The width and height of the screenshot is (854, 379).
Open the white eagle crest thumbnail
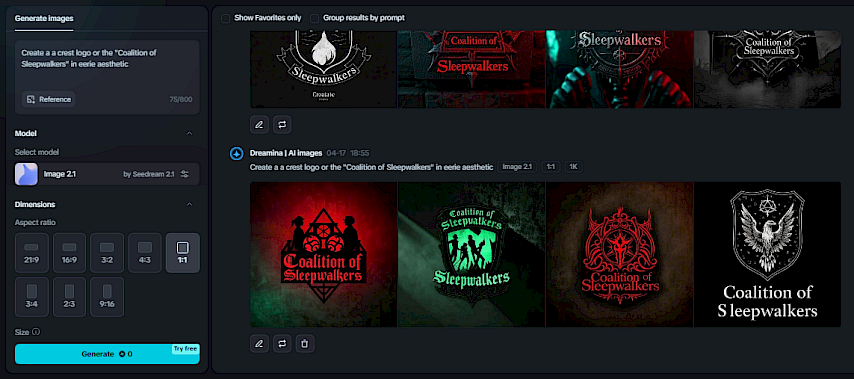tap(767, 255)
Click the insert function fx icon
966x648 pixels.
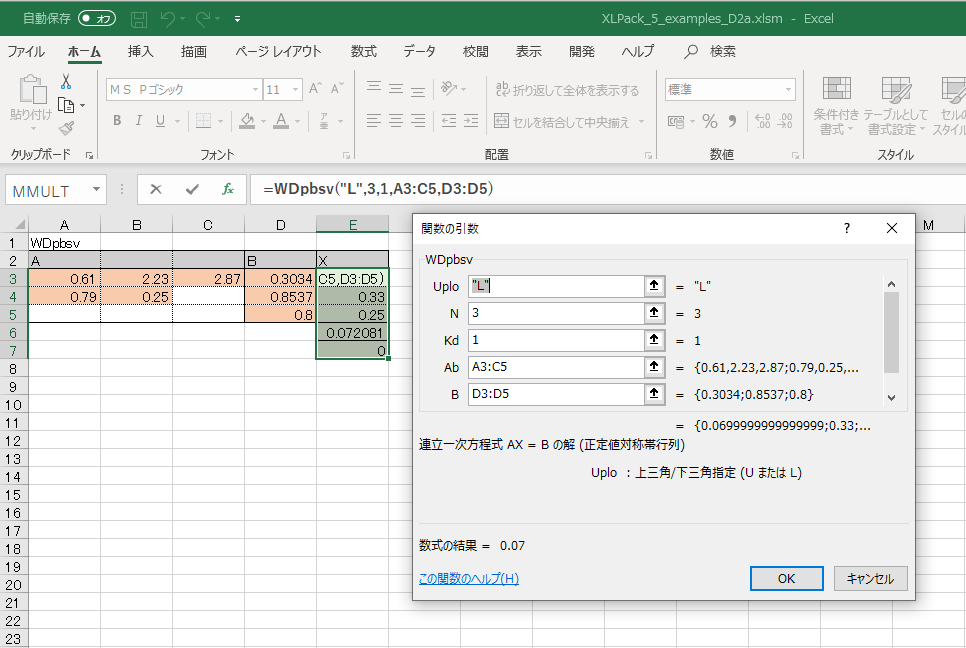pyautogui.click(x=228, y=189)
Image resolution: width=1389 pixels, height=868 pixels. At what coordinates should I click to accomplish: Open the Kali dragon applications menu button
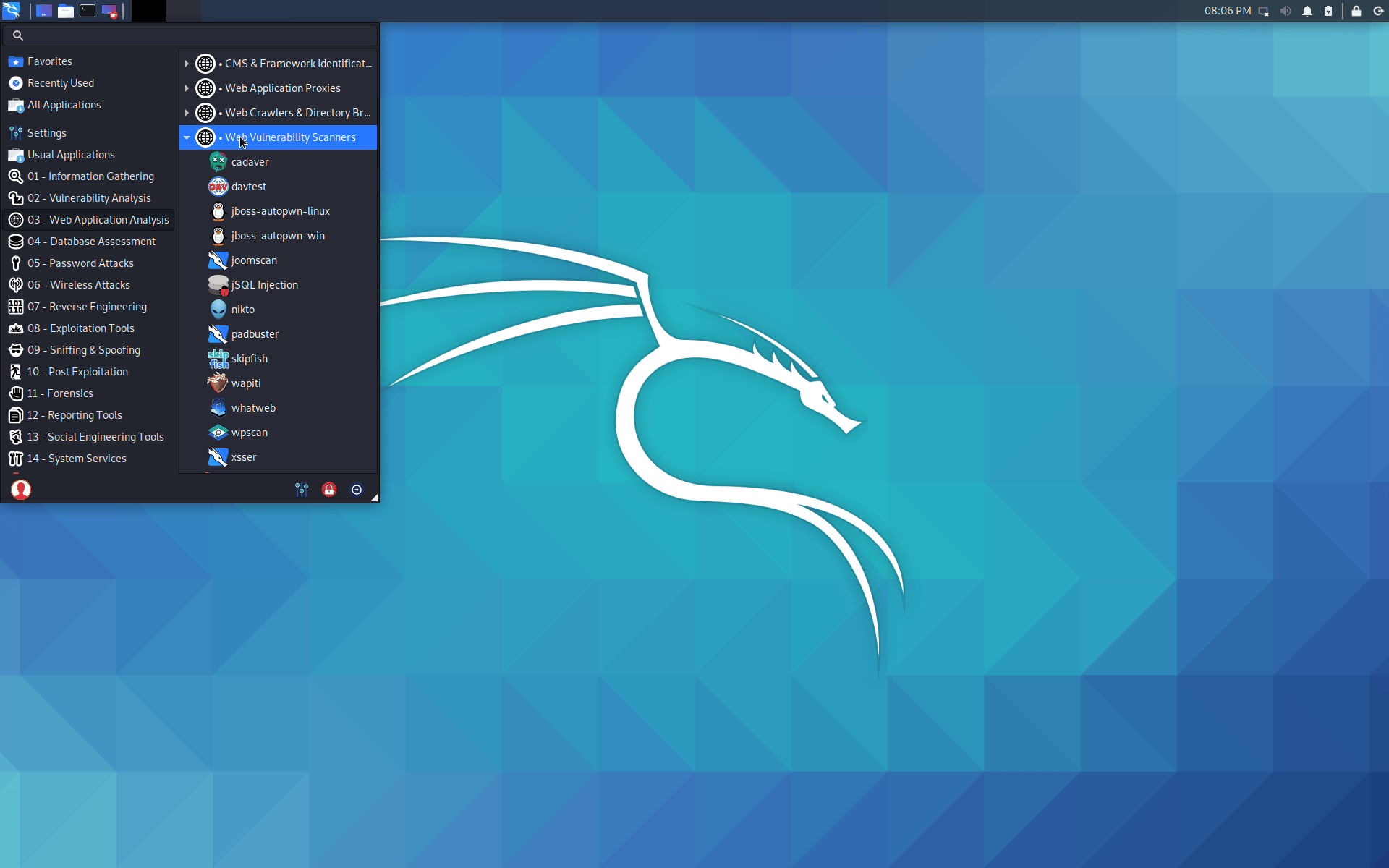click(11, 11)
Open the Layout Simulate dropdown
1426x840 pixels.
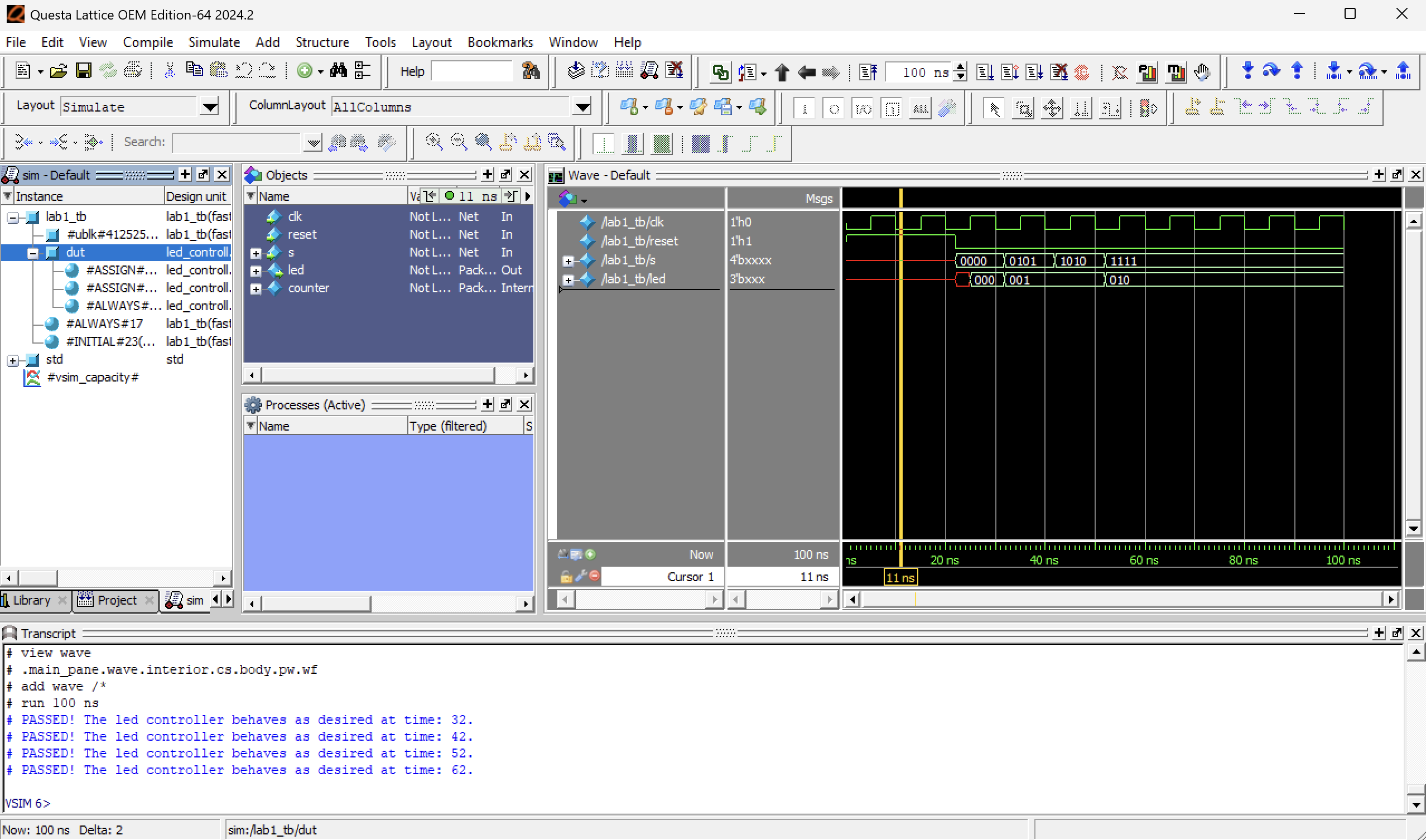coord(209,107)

=== DIRECTIVE ===
Which lines in the listing above contain the string "height"? Pick them out and copy each one in full.

=== TASK OUTPUT ===
The width and height of the screenshot is (854, 379).
Image resolution: width=1389 pixels, height=868 pixels. At what coordinates should I click to accomplish: Open the Kali dragon applications menu button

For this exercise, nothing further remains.